Assigned task:
Output only the stretch of the listing that starts at the line containing "Where should I click to: Click the 22:00" and ends at the line containing "Given: Click the likes count number 2,885", reproduced exactly with both ends.

Records for this exercise:
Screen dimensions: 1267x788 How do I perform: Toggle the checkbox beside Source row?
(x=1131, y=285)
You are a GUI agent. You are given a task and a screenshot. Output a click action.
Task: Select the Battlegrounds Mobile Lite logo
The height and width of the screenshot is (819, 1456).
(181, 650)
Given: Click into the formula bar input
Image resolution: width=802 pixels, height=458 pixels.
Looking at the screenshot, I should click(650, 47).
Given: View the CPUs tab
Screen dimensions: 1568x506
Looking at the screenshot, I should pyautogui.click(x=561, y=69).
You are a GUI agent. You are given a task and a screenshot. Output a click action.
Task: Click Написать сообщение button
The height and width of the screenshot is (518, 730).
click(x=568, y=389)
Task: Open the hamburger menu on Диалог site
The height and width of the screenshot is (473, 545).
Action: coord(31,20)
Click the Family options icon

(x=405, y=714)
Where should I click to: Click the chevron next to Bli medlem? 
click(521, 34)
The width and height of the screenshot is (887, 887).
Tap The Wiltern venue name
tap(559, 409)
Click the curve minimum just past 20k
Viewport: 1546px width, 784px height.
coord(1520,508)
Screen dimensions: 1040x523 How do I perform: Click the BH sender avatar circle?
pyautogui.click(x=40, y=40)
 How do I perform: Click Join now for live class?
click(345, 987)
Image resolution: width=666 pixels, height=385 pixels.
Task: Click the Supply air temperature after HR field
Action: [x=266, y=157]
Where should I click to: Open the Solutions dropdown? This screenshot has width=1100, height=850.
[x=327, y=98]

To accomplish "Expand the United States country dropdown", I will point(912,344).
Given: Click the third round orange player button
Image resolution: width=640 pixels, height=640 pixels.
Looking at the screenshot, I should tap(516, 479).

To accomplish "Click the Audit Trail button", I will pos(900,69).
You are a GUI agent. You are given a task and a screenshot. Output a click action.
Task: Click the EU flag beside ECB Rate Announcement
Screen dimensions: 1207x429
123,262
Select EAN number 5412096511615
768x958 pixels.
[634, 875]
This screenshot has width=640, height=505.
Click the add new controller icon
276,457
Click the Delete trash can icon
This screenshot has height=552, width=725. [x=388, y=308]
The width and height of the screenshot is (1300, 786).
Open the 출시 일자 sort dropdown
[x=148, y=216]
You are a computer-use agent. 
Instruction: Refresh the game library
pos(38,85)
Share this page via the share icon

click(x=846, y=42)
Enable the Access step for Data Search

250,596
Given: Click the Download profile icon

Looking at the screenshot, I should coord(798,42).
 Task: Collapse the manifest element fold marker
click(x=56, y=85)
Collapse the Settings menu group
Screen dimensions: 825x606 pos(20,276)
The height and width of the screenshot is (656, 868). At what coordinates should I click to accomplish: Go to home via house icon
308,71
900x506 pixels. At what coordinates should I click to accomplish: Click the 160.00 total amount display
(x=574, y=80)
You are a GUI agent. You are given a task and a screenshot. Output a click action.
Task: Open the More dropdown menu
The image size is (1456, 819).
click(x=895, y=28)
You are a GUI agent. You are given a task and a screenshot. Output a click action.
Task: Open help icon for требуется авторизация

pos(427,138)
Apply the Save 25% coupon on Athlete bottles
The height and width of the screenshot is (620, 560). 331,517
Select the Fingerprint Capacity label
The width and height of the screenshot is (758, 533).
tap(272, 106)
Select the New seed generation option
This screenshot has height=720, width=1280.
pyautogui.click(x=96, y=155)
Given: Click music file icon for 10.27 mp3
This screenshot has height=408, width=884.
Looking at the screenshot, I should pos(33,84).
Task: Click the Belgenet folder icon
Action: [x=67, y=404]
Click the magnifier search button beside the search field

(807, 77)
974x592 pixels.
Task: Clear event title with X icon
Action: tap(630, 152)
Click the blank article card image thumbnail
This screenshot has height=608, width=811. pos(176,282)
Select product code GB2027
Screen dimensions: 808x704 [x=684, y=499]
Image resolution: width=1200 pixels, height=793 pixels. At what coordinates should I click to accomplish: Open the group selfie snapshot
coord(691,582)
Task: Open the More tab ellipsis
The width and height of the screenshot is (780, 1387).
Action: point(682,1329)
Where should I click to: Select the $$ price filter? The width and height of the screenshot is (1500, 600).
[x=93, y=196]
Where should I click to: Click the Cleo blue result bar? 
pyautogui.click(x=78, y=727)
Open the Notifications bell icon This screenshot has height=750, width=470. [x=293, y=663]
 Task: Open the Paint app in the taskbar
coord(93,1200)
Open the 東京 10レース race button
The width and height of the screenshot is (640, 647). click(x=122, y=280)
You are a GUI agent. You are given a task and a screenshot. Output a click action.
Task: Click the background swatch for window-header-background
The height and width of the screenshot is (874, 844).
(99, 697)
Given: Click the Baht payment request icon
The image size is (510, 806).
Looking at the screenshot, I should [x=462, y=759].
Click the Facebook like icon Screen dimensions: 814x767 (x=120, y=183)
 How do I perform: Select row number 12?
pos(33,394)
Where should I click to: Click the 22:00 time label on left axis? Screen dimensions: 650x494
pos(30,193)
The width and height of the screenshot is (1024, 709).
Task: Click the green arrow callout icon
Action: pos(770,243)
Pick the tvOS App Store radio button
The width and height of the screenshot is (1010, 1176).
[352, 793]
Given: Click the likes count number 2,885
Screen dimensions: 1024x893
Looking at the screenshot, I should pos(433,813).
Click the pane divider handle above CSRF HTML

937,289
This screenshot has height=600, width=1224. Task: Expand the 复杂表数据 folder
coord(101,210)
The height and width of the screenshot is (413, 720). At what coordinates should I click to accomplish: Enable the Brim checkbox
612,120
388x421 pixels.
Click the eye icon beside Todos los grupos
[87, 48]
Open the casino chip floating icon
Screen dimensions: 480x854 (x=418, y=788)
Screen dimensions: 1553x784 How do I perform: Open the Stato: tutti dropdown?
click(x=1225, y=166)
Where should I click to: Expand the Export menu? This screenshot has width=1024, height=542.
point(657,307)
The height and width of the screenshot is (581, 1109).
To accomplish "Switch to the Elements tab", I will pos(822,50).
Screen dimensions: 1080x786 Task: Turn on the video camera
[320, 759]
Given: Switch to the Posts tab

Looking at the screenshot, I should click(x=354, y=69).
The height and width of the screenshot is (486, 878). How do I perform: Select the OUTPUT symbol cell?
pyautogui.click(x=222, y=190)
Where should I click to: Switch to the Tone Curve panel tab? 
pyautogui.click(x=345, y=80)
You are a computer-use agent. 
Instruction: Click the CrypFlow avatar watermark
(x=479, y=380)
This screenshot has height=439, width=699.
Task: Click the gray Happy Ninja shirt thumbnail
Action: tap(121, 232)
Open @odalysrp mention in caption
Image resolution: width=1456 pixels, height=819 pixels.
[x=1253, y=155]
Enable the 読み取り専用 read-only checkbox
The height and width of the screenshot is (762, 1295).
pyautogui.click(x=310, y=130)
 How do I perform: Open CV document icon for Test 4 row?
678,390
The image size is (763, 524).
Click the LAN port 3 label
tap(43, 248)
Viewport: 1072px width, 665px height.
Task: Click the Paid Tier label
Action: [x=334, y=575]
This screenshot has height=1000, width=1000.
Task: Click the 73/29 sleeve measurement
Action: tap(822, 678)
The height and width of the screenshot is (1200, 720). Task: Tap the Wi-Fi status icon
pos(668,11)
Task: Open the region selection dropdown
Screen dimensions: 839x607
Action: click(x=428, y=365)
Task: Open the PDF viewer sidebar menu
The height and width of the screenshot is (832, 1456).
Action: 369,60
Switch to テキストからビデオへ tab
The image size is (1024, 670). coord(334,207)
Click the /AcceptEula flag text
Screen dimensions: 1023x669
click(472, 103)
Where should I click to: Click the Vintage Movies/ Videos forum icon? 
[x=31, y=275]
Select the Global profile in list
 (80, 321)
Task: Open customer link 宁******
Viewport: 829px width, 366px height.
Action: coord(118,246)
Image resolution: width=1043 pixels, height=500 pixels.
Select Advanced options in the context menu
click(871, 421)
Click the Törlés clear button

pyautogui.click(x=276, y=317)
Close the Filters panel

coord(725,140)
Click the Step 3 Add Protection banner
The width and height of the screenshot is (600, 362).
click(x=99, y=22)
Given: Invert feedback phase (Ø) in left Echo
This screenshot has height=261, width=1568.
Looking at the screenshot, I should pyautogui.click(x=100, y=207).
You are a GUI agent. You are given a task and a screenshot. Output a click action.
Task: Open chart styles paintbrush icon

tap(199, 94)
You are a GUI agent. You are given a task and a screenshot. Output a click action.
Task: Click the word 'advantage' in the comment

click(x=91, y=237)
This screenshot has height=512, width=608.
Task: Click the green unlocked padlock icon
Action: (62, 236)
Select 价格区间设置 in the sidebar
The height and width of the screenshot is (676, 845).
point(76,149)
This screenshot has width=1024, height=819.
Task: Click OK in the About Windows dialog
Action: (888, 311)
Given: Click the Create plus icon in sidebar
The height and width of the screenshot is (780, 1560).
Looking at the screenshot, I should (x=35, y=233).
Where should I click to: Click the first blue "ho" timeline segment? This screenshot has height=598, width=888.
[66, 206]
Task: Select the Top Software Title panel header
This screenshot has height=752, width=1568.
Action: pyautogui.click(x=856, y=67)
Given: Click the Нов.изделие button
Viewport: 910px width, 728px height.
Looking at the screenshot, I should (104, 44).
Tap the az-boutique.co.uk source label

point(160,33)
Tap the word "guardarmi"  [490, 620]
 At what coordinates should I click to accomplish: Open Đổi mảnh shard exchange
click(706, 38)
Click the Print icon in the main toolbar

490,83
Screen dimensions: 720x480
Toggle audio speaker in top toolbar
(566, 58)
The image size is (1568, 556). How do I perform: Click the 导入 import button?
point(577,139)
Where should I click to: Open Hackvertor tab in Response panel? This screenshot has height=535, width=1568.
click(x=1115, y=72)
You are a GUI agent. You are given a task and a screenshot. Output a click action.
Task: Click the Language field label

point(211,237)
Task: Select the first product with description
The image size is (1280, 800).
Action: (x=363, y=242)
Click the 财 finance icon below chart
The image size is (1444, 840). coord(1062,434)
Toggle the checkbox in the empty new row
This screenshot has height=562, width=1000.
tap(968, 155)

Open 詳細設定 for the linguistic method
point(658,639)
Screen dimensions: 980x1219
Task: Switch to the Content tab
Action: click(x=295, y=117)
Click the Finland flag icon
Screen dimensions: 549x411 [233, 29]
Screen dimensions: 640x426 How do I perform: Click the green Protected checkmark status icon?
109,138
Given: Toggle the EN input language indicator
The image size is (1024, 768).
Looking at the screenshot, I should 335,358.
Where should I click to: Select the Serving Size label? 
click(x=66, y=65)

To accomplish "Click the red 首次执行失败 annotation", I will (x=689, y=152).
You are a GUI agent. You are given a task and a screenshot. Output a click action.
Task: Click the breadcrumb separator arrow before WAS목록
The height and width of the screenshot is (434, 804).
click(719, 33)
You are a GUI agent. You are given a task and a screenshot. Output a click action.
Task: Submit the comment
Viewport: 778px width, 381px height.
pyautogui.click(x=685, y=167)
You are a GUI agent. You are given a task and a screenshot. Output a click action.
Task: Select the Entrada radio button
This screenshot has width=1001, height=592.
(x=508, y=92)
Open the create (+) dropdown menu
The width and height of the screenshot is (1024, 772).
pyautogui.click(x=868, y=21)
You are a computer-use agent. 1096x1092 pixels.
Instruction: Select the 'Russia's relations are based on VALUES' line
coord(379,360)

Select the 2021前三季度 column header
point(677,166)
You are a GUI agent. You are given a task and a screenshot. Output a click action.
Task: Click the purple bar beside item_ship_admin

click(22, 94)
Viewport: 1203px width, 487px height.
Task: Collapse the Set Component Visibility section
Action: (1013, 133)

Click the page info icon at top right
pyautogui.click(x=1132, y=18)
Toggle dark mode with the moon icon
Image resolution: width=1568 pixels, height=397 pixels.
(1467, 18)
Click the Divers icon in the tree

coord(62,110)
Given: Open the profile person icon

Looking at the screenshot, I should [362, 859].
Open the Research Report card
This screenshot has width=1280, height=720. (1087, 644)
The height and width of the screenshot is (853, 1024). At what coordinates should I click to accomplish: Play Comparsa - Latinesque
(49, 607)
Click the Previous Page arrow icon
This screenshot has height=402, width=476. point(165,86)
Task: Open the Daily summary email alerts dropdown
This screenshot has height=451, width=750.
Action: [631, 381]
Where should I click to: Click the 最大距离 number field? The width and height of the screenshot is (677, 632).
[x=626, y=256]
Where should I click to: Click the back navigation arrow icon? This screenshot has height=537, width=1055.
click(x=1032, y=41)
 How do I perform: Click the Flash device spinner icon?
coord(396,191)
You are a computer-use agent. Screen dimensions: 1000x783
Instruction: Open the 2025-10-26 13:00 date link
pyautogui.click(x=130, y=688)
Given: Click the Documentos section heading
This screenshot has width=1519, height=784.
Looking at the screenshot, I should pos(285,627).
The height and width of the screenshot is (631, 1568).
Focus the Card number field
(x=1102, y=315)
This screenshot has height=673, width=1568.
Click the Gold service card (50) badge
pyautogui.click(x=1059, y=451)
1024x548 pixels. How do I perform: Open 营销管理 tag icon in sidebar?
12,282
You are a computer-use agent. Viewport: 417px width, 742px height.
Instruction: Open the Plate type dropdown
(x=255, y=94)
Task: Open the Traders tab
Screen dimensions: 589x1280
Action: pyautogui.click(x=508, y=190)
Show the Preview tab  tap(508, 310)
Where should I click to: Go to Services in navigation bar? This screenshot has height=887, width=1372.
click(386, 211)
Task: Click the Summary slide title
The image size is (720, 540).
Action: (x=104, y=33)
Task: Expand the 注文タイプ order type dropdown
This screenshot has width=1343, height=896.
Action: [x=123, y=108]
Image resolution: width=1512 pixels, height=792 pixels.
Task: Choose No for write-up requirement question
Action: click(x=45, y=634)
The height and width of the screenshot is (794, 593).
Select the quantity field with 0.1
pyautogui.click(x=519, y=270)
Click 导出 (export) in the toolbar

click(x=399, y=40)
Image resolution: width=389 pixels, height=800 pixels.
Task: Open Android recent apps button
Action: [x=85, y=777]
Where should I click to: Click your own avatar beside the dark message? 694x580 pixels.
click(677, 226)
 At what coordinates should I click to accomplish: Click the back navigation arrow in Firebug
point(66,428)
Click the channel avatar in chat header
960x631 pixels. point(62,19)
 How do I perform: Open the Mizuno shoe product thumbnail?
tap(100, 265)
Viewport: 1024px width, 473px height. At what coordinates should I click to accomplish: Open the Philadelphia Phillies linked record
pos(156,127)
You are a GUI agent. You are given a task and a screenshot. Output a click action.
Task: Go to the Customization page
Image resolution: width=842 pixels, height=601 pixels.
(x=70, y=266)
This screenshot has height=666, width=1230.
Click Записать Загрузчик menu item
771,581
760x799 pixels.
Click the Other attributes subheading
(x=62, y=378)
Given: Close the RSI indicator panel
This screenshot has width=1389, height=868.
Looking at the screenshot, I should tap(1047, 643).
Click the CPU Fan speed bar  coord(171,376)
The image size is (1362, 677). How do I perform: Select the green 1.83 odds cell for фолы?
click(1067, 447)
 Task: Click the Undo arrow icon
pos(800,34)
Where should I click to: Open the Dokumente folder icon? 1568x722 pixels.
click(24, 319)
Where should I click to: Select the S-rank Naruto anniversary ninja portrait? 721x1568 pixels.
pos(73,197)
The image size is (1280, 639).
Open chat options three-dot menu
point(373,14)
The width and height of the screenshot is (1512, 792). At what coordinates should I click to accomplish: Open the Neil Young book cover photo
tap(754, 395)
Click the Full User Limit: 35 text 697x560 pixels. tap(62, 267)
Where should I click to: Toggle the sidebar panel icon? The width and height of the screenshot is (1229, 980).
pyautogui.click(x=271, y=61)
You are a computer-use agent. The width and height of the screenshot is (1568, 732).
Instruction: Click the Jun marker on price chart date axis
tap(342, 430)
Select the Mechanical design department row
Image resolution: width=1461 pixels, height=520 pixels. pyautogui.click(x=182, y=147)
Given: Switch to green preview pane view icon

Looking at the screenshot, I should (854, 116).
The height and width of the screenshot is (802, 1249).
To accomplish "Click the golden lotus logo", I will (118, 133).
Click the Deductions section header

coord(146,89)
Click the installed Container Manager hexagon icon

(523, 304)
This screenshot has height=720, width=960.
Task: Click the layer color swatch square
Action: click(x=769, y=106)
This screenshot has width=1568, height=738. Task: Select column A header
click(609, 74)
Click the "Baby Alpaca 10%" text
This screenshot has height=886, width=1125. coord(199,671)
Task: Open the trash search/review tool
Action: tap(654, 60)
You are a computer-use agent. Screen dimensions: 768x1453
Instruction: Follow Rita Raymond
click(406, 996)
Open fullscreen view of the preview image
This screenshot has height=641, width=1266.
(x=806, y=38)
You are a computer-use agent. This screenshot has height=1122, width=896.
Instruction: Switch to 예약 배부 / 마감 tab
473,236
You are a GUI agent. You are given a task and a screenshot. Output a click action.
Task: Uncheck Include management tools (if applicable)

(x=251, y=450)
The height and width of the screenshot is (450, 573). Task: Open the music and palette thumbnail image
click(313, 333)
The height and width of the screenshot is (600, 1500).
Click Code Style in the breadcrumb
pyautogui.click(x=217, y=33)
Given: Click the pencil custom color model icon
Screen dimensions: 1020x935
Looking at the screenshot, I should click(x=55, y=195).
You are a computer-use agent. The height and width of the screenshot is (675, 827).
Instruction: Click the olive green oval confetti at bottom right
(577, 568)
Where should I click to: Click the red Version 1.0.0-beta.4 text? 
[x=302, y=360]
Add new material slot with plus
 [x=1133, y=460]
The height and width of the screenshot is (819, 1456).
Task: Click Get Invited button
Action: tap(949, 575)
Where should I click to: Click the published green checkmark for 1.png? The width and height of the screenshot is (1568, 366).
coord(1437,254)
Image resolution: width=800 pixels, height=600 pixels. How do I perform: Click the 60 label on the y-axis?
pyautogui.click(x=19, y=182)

Response area:
Where should I click to: Click the 22:00 time label on left axis? Screen dimensions: 650x494
pos(30,193)
The width and height of the screenshot is (1024, 709).
Task: Click the green arrow callout icon
Action: pos(770,243)
Pick the tvOS App Store radio button
The width and height of the screenshot is (1010, 1176).
[352, 793]
Given: Click the likes count number 2,885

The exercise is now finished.